I will be making use of the JETS program as soon as I get my degree here in the states.
get a textbook, take classes, study abroad
The study abroad part is the best way.
From anime and manga I've learned only separate words. For grammar and stuff I use the info in this site: http://www.freejapaneselessons.com/
You just gotta keep pushing. Every day is another chance to live your life, and since our common goal is mastering the language we are learning, a step in the direction of success in life means having a strong hold on what our passion is.
Sometimes I feel as if I am wasting time, but don't let this get you down. You'll truly be wasting time if you don't push forward and live the life you want to live. There will be times when money isn't coming in, and you still have your language study.
There will also be a time when your language study will pay off, and people will come to you for help. Money will come. The time you are putting in right now will be paid for.
Keep pushing forward.
If you are a complete beginner, learn hiragana and katakana before you do anything else, and learn them well. That should really be your first step.

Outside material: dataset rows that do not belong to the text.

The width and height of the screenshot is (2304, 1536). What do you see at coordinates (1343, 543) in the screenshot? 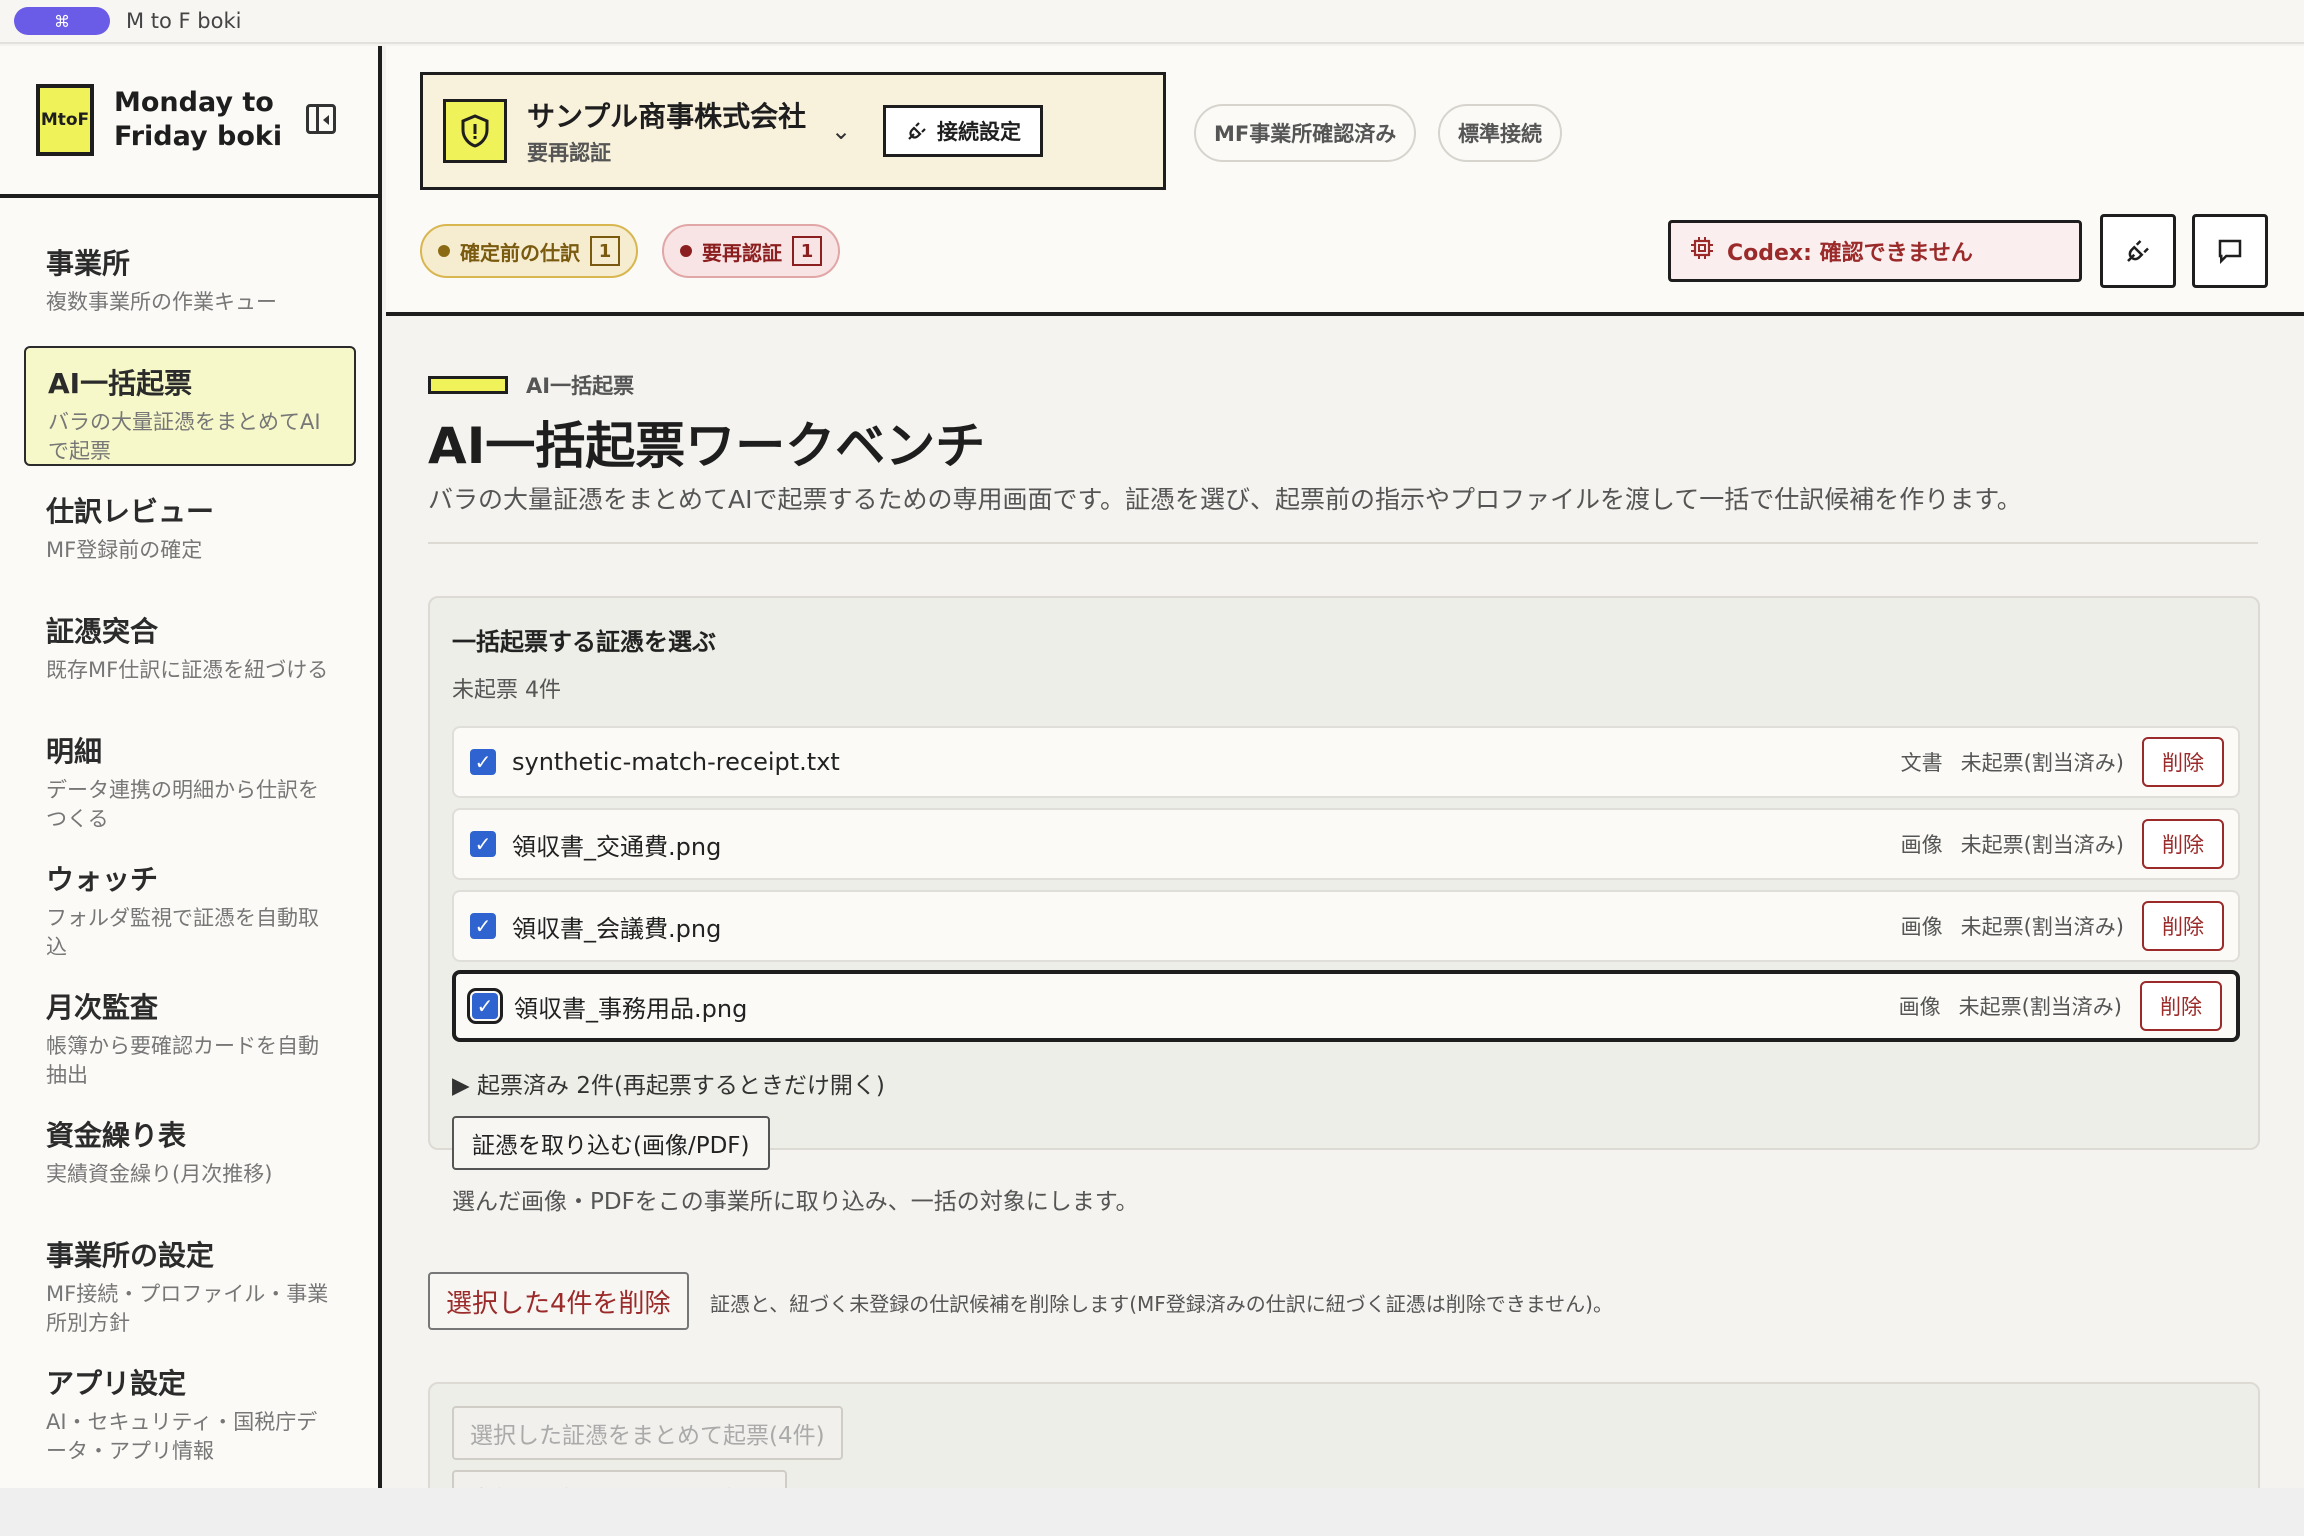
I see `divider` at bounding box center [1343, 543].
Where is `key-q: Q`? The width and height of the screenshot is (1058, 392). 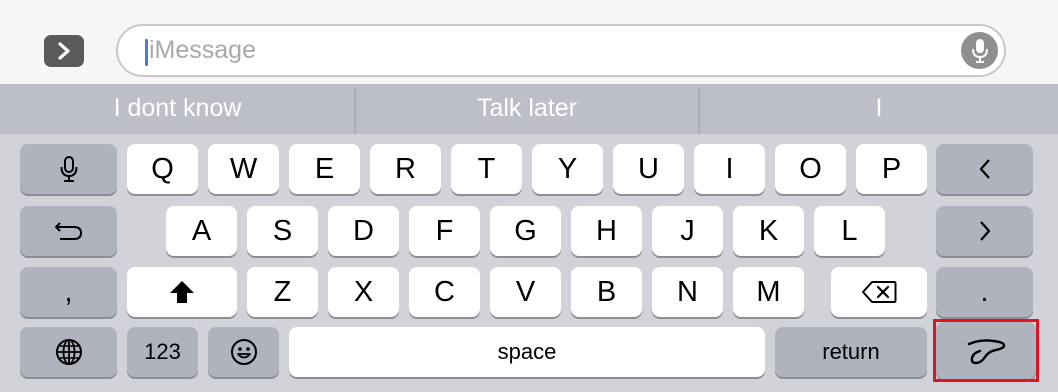
key-q: Q is located at coordinates (162, 169).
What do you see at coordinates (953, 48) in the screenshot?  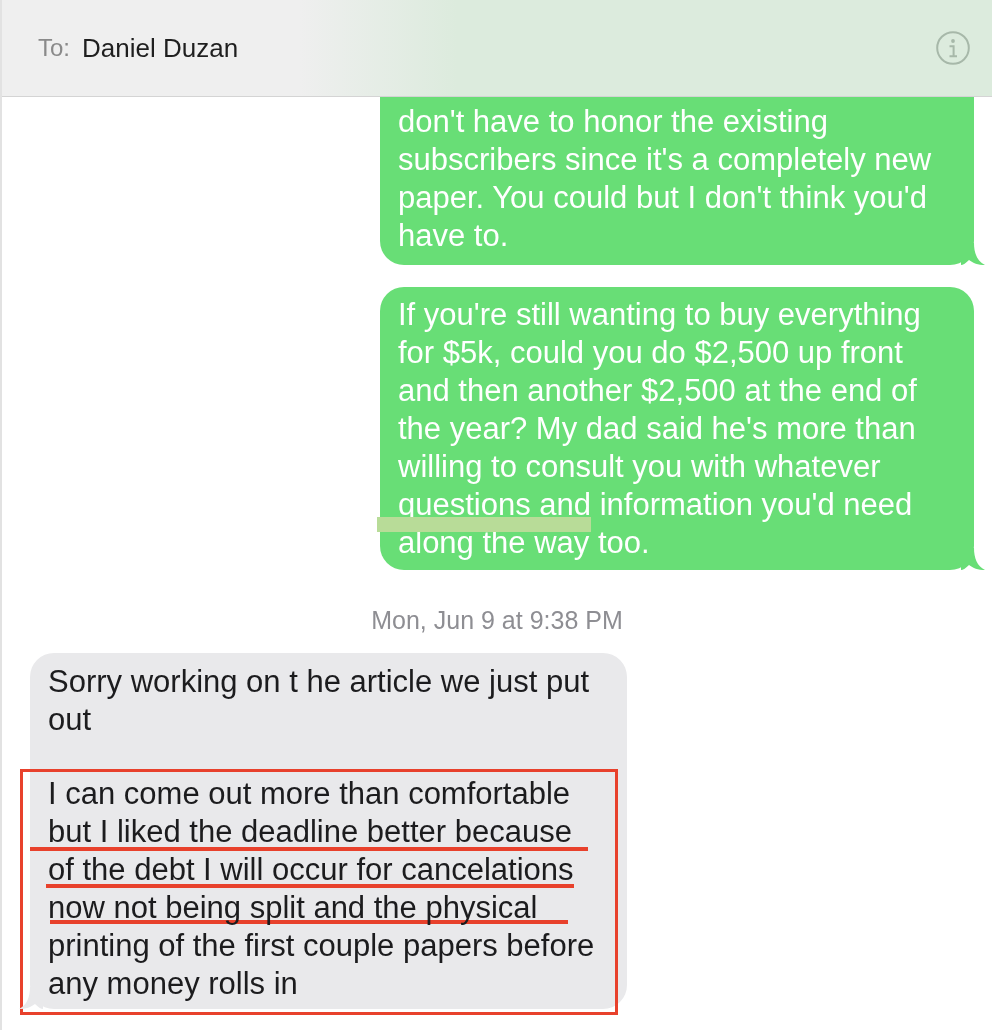 I see `info-icon` at bounding box center [953, 48].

If you can't get a class in RL, I'd recommend the website Textfugu. Sadly it has a price, but I tell you, it's absolutely not a scam (like Rosetta Stone, what a waste!) and totally worth it. It is a site specifically made for self teachers. And some lessons are free, so you can browse a bit and see if it's for you.
Up until a few weeks, I would've recommended smart.fm to practice vocabulary, but they lost my trust after they shut down the free site and took all my vocab lists I took hours to write to a new webspace that has a fee. So I'd say use the programme Anki for vocab and kanji training (it's free).
Once you know your way around a bit and can write a few sentences, open an account on Lang-8 (also free). You'd be writing a blog there, in the language you'd like to learn. Then, the people who speak the language as their native tongue read your entries and correct them.
All of this of course is no good when you wanna learn how to talk to people. Watching Japanese shows definitely helps, a lot, and there's lots woth English subtitles around nowadays. Without a real person to talk to, though, it'll be hard. So if you really can't find a real life teacher, try EduFire. It's a website chuck full of online tutors, who'll work with you one on one at the level you're at. There's even reviews from students so you know which tutor is good. But of course, them tutors wants to get payed.
Last edited by Tanne; May 01, 2011 at 11:27 AM.
I took classroom lessons, helped me alot...yet at the same time it was hard to pay attention, maybe it was my ADD but really just reading manga and anime along with self taught sites, but you need to practice daily and want to learn, with that you should be fine.
I learnt it by simply watching anime. this process took me a year of watching subs before I finally started to be able to point out mistakes in the subs. I dunno whether this helps, but try go to Japan for a holiday
The hiragana and katagana is pure memorization unfortunately. However, I somehow started with romanji. I recommend not to do that because it makes everything pretty difficult.
As for learning kanji, it wasn't really that difficult, i may not know exactly how to read it, but I can understand it since I also know chinese. If you know chinese i really helps memorizing the kanji since a lot of the words are the same.
Basically if you know chinese you are pretty much prepared to learn Japanese. Chinese and English were my first languages, and then I learnt Japanese as a hobby. I can currently translate stuff that people say, im not so good with the reading though so i like to read Japanese blog posts of voice actors from an anime I like (they say really interesting things) But if you want formal you can just buy a japense book. If your willing to pay, then you can get a tutor, but since i am a cheapskate, I had to self learn.
Last edited by TunaSFX; May 23, 2011 at 05:45 AM.
Like many have said watching anime/jdrama and listening to japanese music has helped me with learning the language. I've also used a site called japanesepod101.com, there are primium versions where they give you transcriptions on the podcasts but i just download the free ones to get used to hearing the language being spoken. Also some books that i've used while i was taking college courses were the Genki series which is pretty good, details a lot of the grammar points, and the Japanese for Dummies book. They can't teach you everything but they provided a good basis for me when i was trying to learn it on my own. hope this helps!